* WORK REQUIRED *
No pictures, no extra lines: copy exactly from the line with "Where should I" through the end of the entries.

* RECORDS SUPPLIED *
==============================
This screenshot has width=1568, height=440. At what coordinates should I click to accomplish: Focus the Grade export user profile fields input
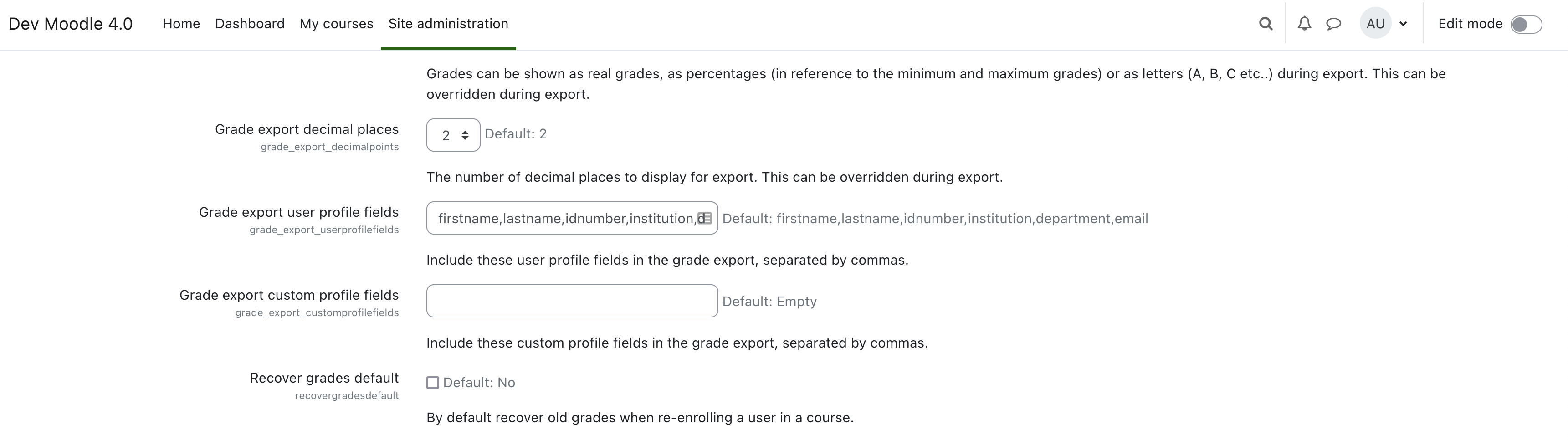point(572,218)
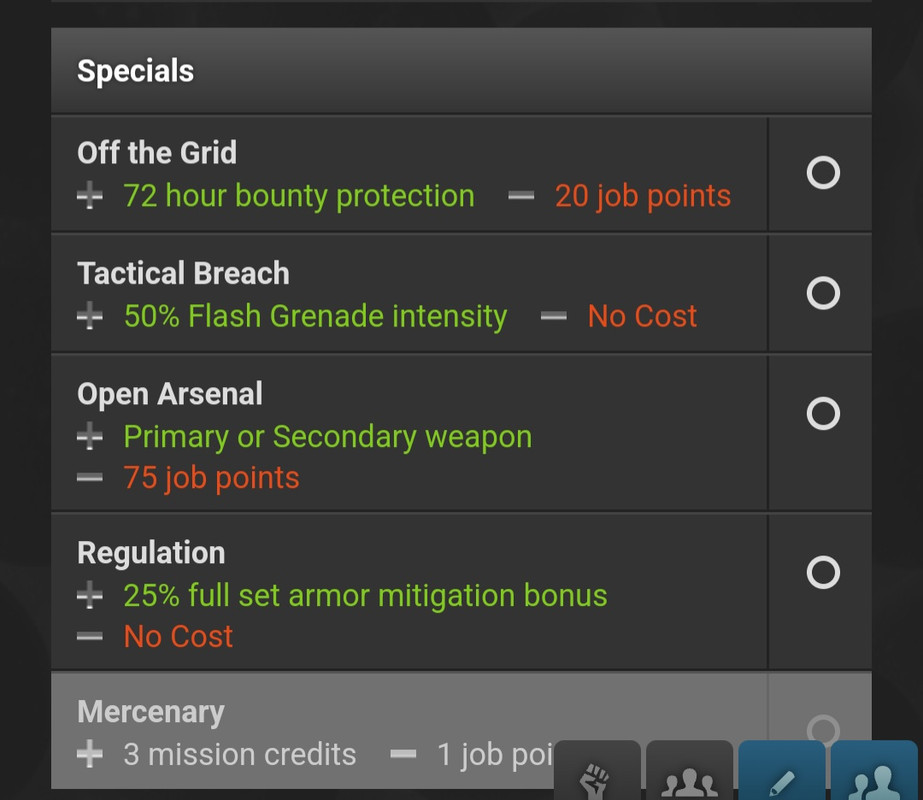Click minus icon beside 75 job points

pyautogui.click(x=89, y=477)
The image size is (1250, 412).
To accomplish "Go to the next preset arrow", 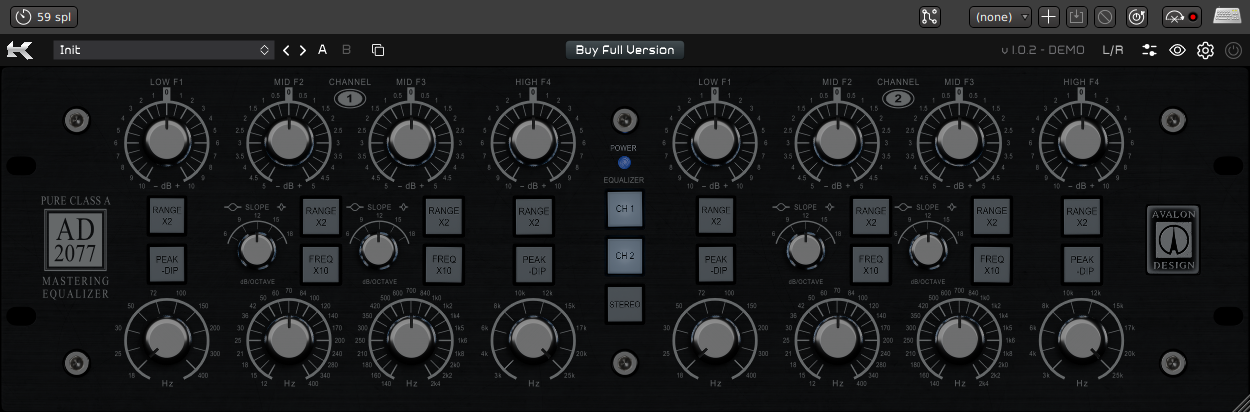I will 303,50.
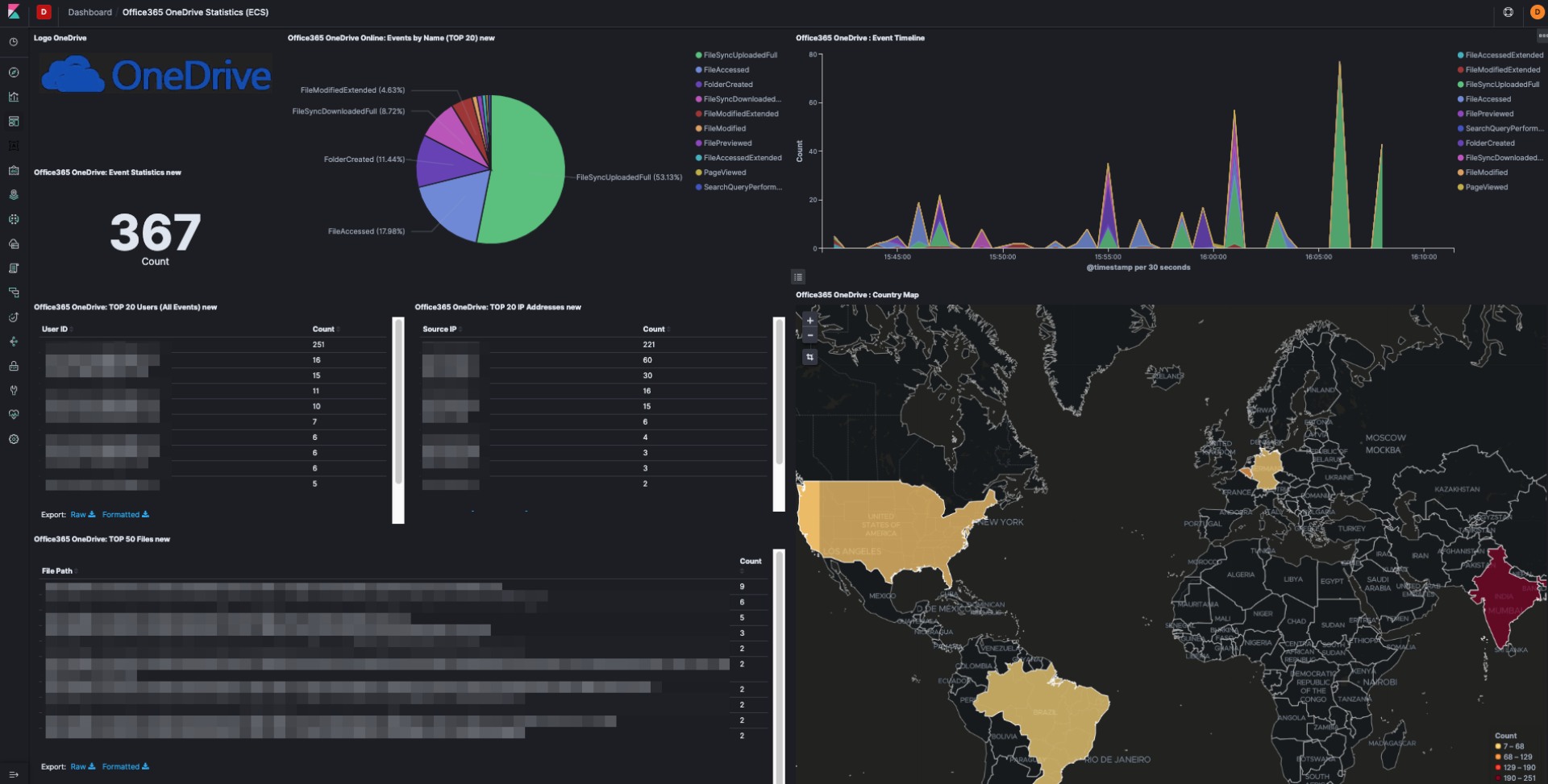Open Event Timeline panel options menu
The image size is (1548, 784).
1542,36
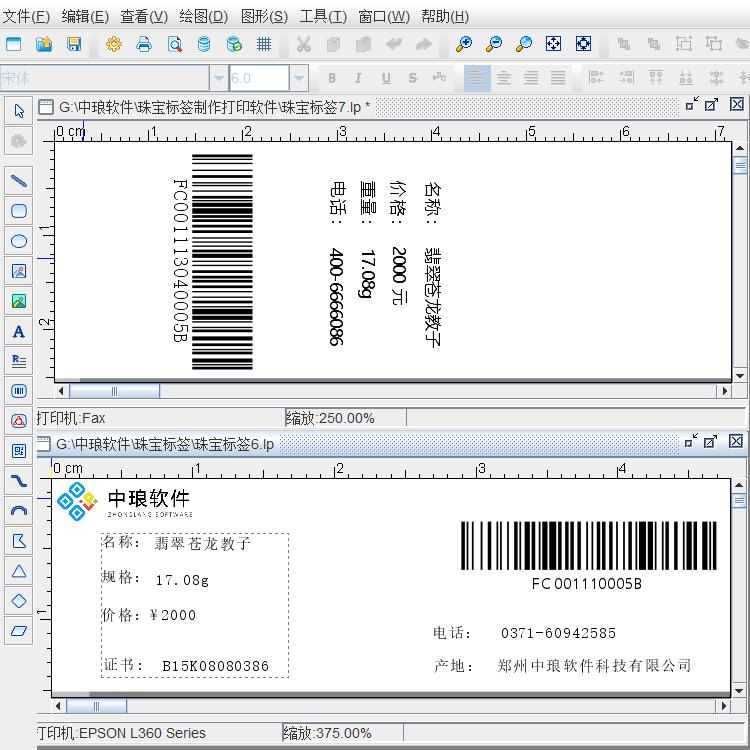
Task: Select the barcode drawing tool
Action: pyautogui.click(x=18, y=391)
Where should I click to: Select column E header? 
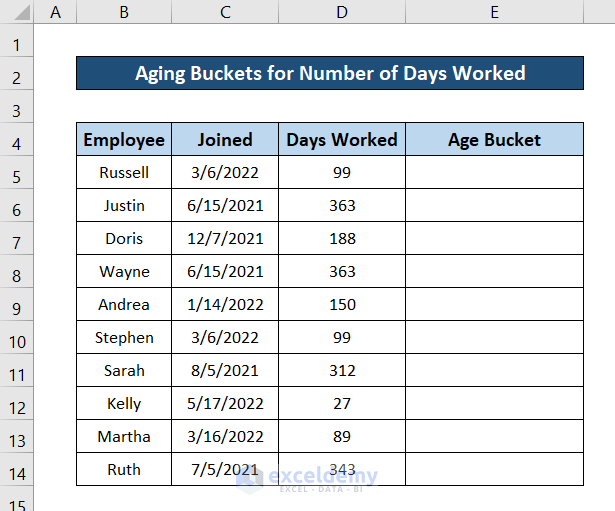494,12
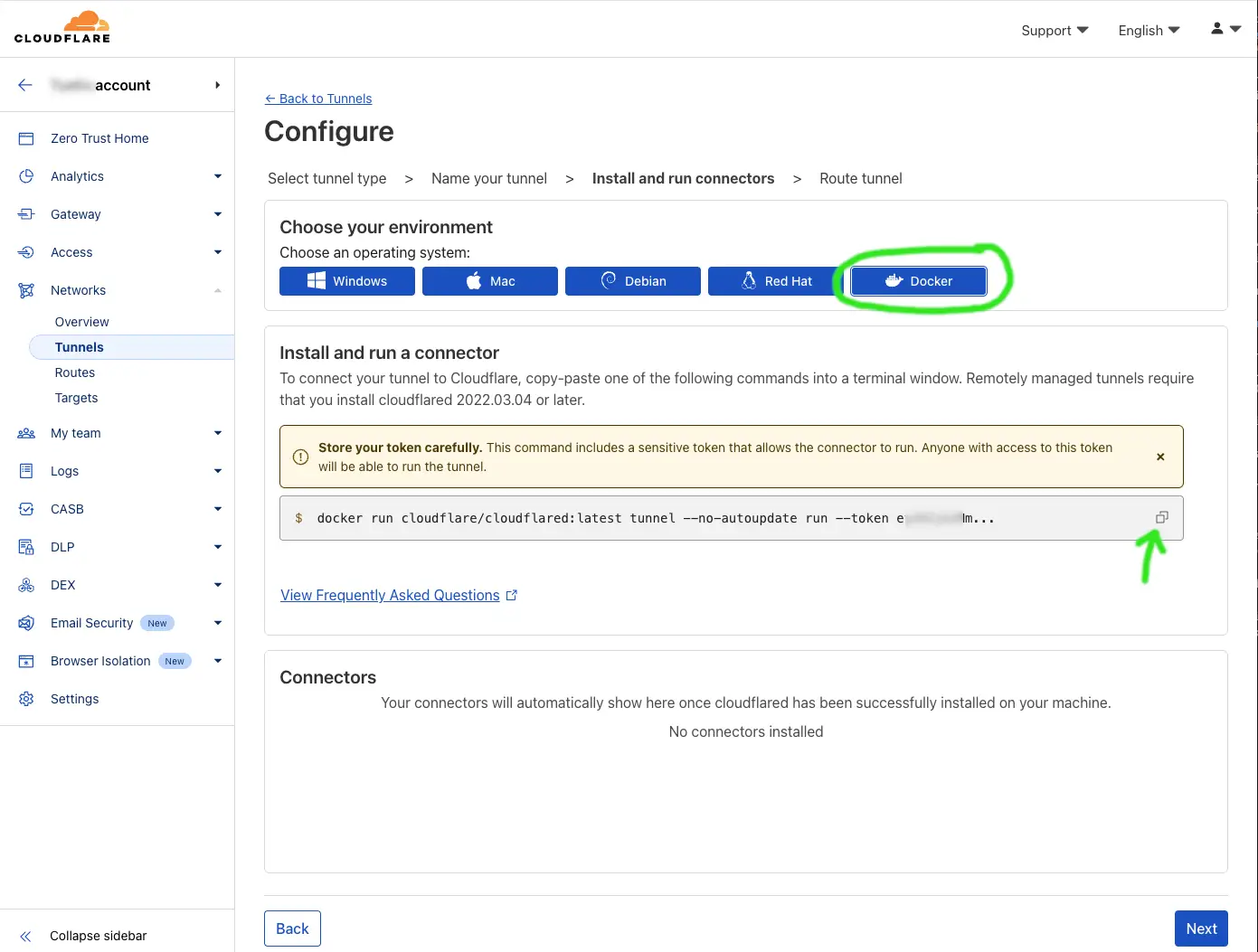Open the user account profile icon

(1217, 29)
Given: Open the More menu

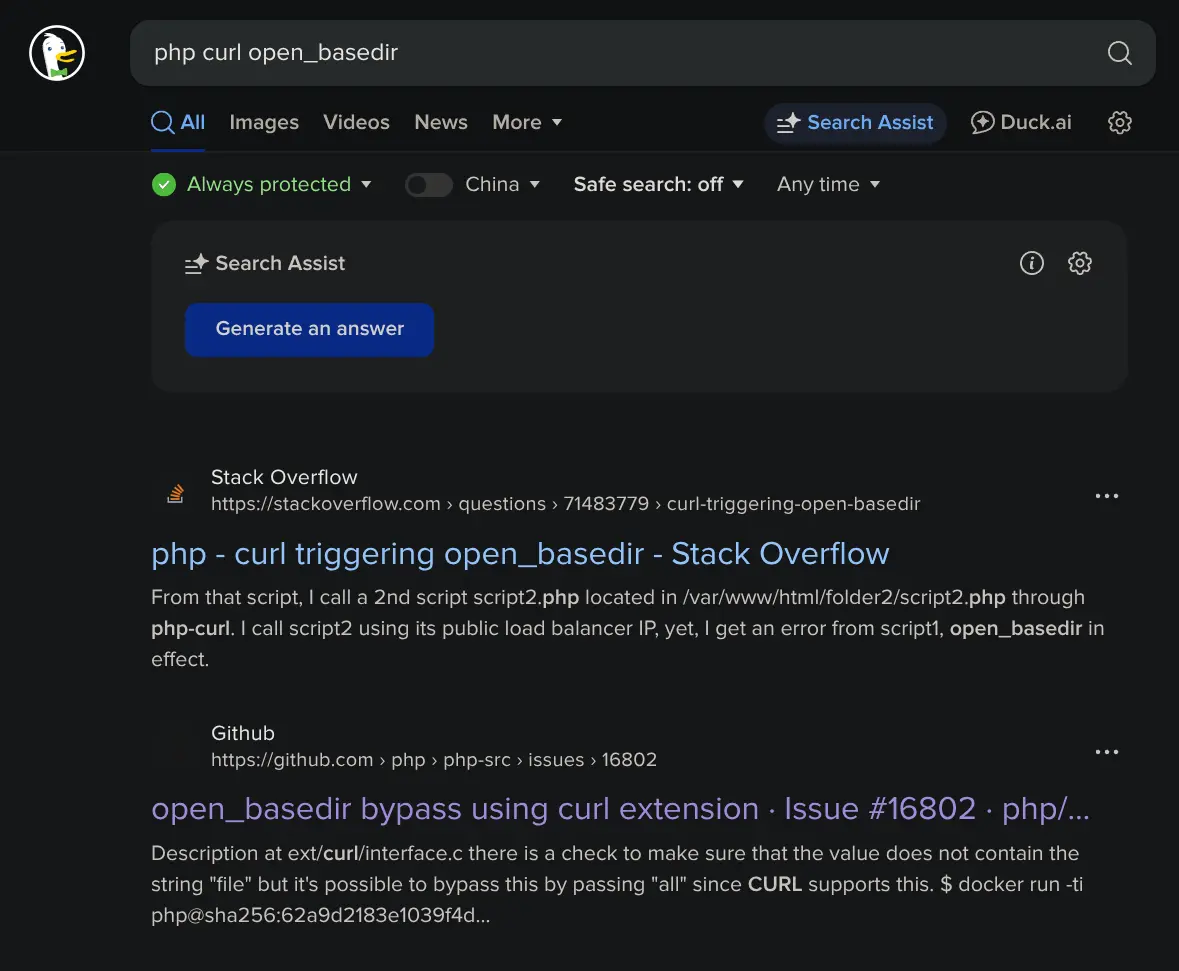Looking at the screenshot, I should (527, 123).
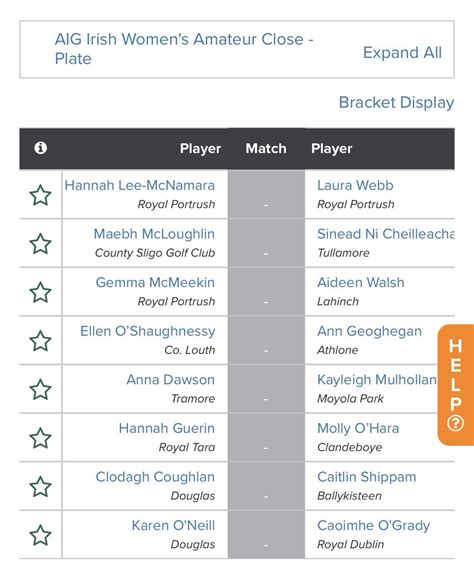Expand the Molly O'Hara match score cell
The height and width of the screenshot is (577, 474).
pos(266,438)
==============================
* TASK RESULT *
Where should I click to: Select column E header? 
494,12
Open the user account profile icon

(1217, 29)
Given: Open the More menu

Looking at the screenshot, I should (527, 123).
Expand the Molly O'Hara match score cell
The height and width of the screenshot is (577, 474).
pos(266,438)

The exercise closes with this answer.